Every time he changes, it is harder for him to return, I explained, and shocked murmurs and unspoken questions rose in the air like dusty moths. I brushed at them, denying them and wishing them away.
“Lark,” Tiras murmured, and I knew before I looked at him that my protestations were useless.
“I’ve given my word,” Tiras said.
“Perhaps when he changes, Sorkin and I will be able to better understand why there is pain,” Shenna offered, reaching out her hand to the king. Sorkin moved close as well, and Tiras bowed his head, as if receiving a blessing instead of invoking a transformation. They began to hum together—Sorkin and Shenna—but the mellow, low vibration Tiras’s body had emitted earlier in the day was now a high ringing. The Healers struggled to recreate it, straining for the pitch. Shenna started to shake her head helplessly, even as she breathed into the note, strengthening it, matching it.
Then Tiras roared, throwing back his head and howling like his heart was being pulled from his chest, fighting the pull, only to be dragged away. Like millions upon millions of dust particles gathering and bursting and rearranging themselves, he disintegrated and became something else. His white hair clung to his head and neck like a silken hood, obscuring a face that suddenly ceased to exist. Then wings unfurled, even as his body melded into the air.
It was glorious and ghastly, triumphant and tragic all at once. I fought the urge to weep and throw myself into the space where he had been that I might become what he was.
Shenna and the old Healer fell back, as if they too had never seen such a thing, and Kjell opened the cottage door.
Unlike the other Changers—the kitten, the horse, the goat, and the mother who changed effortlessly—my eagle king soared up into the cerulean sky, and he did not return.
Lost.
The eagle’s word made me ache.
No.
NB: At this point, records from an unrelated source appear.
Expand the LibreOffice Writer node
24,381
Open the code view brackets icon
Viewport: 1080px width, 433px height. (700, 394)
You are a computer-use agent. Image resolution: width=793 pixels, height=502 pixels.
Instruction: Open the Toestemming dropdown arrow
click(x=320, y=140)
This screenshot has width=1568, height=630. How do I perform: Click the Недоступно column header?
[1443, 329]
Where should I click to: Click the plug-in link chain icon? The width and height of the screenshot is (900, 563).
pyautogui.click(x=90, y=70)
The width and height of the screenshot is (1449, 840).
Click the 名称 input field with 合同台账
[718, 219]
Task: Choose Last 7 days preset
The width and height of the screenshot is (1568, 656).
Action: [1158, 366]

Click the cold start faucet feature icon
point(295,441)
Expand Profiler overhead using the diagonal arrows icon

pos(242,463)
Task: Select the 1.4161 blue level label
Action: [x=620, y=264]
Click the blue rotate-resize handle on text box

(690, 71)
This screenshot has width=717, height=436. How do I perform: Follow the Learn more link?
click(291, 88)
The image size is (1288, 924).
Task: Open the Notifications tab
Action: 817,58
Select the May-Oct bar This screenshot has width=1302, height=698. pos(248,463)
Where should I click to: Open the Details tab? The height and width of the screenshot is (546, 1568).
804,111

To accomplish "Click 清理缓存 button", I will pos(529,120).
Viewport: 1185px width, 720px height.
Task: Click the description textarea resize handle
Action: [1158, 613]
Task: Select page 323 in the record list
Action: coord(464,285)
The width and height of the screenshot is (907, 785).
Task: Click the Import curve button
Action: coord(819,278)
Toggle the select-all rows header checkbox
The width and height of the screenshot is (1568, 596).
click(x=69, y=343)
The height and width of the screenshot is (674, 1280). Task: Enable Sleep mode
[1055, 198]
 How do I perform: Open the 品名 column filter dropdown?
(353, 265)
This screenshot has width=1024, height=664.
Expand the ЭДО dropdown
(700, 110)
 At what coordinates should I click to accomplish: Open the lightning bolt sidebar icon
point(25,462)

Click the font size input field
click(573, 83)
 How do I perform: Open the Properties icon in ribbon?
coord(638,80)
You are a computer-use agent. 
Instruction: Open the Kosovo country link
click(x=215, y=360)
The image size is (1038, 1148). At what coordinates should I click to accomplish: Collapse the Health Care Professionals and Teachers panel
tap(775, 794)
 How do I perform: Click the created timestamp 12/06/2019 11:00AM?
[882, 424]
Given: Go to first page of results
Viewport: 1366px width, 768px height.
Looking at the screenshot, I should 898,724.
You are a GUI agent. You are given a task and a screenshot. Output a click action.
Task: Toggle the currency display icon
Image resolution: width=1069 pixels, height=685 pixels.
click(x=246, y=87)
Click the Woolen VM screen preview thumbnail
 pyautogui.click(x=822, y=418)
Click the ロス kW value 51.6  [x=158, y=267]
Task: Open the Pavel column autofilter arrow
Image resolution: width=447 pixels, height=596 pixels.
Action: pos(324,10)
Not lost. I know who you are, I pressed, stroking the feathers on his breast.
Lark.
My name rose from him, and I knew he was telling me the same. He knew who I was too. He was still Tiras, beneath it all, and that was almost worse.
“The king is asking for you, Milady,” Pia announced, popping into my chamber in the early afternoon a week later. My hands froze mid-air, the book I held slipping from my fingers. “He asked that you be present for a meeting with his advisors.”